▶ _WHAT YOU ARE ASKED TO DO_: Before answering, work out how many lines below contain the string "will"; the reply is that number alone.

▶ _THE RECORDS_:
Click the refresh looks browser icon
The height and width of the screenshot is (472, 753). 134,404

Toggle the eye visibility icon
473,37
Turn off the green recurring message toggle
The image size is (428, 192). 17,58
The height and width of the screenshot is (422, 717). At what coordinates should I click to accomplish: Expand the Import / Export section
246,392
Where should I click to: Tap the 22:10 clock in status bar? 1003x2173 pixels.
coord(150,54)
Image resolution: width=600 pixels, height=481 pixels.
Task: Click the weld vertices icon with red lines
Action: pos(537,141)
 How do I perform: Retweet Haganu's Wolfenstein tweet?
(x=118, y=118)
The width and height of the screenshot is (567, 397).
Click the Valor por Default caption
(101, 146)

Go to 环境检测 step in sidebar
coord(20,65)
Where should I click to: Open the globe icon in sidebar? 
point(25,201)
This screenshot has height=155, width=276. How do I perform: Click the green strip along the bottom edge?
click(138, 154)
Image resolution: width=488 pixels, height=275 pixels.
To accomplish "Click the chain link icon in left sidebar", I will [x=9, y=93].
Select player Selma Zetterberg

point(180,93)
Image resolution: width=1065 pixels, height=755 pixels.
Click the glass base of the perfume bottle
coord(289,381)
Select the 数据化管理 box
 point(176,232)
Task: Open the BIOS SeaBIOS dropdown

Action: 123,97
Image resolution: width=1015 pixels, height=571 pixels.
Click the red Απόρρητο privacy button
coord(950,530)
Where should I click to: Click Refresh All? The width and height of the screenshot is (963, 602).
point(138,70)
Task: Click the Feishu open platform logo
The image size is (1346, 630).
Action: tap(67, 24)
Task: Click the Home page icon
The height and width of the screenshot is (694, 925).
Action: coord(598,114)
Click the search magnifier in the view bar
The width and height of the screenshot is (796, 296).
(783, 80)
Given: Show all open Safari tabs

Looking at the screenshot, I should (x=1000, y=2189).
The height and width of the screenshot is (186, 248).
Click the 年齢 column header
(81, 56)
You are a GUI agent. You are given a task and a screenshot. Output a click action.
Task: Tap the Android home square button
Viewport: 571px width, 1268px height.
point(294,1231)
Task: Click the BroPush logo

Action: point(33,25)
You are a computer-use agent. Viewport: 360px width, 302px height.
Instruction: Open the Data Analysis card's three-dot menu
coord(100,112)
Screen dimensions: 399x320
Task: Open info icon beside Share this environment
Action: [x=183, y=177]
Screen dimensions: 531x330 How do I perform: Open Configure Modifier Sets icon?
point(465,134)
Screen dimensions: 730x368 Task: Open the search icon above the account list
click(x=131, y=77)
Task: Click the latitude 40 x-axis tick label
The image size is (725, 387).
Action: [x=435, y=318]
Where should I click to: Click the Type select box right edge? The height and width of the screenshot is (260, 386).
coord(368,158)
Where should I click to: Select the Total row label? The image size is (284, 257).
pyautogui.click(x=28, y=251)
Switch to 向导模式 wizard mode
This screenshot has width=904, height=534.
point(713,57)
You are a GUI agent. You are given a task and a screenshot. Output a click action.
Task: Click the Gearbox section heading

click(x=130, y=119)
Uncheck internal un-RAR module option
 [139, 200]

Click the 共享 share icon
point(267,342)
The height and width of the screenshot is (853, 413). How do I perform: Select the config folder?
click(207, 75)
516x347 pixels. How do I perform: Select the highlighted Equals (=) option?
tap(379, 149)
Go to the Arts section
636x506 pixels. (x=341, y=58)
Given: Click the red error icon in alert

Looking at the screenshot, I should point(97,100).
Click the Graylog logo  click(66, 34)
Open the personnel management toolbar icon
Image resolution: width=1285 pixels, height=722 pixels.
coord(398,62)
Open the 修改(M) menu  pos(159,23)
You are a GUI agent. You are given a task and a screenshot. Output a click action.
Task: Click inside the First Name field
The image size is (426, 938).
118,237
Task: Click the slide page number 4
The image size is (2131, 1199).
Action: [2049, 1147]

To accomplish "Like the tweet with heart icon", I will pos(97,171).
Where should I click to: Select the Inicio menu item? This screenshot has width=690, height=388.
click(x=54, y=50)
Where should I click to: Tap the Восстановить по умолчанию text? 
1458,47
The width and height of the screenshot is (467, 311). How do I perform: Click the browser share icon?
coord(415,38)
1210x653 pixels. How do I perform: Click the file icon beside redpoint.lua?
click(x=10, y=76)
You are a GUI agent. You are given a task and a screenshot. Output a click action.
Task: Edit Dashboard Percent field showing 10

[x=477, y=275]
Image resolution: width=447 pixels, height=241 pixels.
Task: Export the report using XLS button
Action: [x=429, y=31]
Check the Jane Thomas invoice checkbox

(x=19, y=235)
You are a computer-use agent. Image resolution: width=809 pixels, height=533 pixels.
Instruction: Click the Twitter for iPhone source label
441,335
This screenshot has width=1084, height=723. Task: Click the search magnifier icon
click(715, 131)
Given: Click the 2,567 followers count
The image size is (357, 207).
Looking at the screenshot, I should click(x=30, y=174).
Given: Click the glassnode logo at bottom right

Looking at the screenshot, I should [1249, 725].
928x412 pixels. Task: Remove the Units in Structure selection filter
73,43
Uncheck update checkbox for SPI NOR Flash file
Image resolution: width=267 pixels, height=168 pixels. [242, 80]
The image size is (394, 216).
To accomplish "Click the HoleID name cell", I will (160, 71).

▶ _RESPONSE TO THIS TASK_: 3